Can you please advise some good exercises to use and reps and sets involved.

I was thinking my program would consist of a 10 minute warm-up, about 20 minutes of cardio, strength training with low weights and high reps (about 3 sets) with a 30-1 minute rest periods.

Finishing with a cool down and stretch. Please let me know if this sounds good or if you have any suggestions.
 

Answered By:

Mike Behnken, MS, CSCS ANswers the Fitness Question

 

The plan sounds pretty good. A type 2 diabetic who is only 20 pounds overweight has a good prognosis of reversing the adult onset diabetes with a good weight training program.

Before the exercise session starts make sure the client knows he should have eaten around 45-90 minutes before the training session so he doesn't run out of blood sugar during the training session.

Start with 5 minutes of general warm up such as a stationary bike or elliptical machine at a low-moderate level. After the general warm up it is a good idea to perform some dynamic flexibility such as the first 3-4 videos on the Leg Stretches page.

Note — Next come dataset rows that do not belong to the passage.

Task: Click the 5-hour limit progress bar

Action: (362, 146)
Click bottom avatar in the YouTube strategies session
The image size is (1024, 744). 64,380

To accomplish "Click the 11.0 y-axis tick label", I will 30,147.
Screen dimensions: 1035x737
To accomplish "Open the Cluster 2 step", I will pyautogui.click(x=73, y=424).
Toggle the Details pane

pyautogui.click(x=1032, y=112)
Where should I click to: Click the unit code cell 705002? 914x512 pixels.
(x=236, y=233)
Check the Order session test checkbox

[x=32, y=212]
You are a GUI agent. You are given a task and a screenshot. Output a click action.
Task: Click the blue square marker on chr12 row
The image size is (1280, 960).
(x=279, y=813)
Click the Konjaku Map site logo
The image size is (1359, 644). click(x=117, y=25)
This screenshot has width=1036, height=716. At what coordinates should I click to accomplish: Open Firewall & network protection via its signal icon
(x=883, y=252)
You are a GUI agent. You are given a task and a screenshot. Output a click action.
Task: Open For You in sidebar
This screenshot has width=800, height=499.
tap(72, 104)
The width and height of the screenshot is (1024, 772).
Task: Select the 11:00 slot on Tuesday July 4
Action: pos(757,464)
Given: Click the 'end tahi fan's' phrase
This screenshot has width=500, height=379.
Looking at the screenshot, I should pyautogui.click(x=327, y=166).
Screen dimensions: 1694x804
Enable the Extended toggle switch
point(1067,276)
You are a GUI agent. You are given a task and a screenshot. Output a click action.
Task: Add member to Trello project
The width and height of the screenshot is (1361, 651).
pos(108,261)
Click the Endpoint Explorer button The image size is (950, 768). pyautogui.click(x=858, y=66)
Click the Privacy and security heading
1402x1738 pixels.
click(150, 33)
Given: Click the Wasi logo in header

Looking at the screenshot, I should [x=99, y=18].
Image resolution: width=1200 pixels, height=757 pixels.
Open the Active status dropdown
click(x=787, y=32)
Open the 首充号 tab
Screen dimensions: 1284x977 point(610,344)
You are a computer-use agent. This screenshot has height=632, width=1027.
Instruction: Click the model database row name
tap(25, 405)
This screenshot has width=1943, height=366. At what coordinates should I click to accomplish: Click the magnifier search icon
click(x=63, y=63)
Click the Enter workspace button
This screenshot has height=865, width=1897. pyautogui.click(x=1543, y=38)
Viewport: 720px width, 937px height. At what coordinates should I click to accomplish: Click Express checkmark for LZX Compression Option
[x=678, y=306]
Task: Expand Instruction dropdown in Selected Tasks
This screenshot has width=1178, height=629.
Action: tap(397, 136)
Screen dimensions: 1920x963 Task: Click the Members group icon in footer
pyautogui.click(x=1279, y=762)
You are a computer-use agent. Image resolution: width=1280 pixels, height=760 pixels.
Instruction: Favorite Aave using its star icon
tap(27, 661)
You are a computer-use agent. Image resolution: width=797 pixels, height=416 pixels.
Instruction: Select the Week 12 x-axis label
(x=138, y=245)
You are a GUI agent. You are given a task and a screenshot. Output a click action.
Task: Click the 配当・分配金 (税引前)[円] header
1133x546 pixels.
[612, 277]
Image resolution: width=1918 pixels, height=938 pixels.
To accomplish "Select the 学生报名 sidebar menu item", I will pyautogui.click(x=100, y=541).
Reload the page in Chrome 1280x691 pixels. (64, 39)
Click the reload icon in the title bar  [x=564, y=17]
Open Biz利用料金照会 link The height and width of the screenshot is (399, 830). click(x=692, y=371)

What comes next depends on the level of training which the client is at. A couple core exercises should come next for most people. Core exercises will help the client progress his training in the future and reduce the chance of injury.

There are many different ways to work a diabetic or any other client. Overweight clients usually struggle with muscular endurance more than strength at the outset of the program. Therefore rest should be the primary controlled factor during this exercise program.

Instead of concentrating too much on weights, set and control the rest in between sets most strictly. Start with 30 seconds rest, perform large muscle group exercises such as bench press, lat pull down, leg press, etc. in a circuit fashion with 30 seconds of rest in between exercises.

Progress the exercise program by shortening the rest rather than increasing the weights. Use a moderate weight such as a weight only liftable for 10-15 reps

Even better than using machines is combination exercises which work multiple muscle groups at a time. Perform super-sets of 2 opposing muscle groups back to back then rest to get the most work done during the weight training.

For overweight clients a Peripheral Heart Action (PHA) workout has been demonstrated in studies to be the most efficient for weight loss. A general PHA program involves supper-setting an upper body with a lower body exercise in a circuit fashion.

20-30 Minutes of Cardio Should follow the Weight Training

This will ensure the client devote enough energy so the weight training can achieve proper intensity.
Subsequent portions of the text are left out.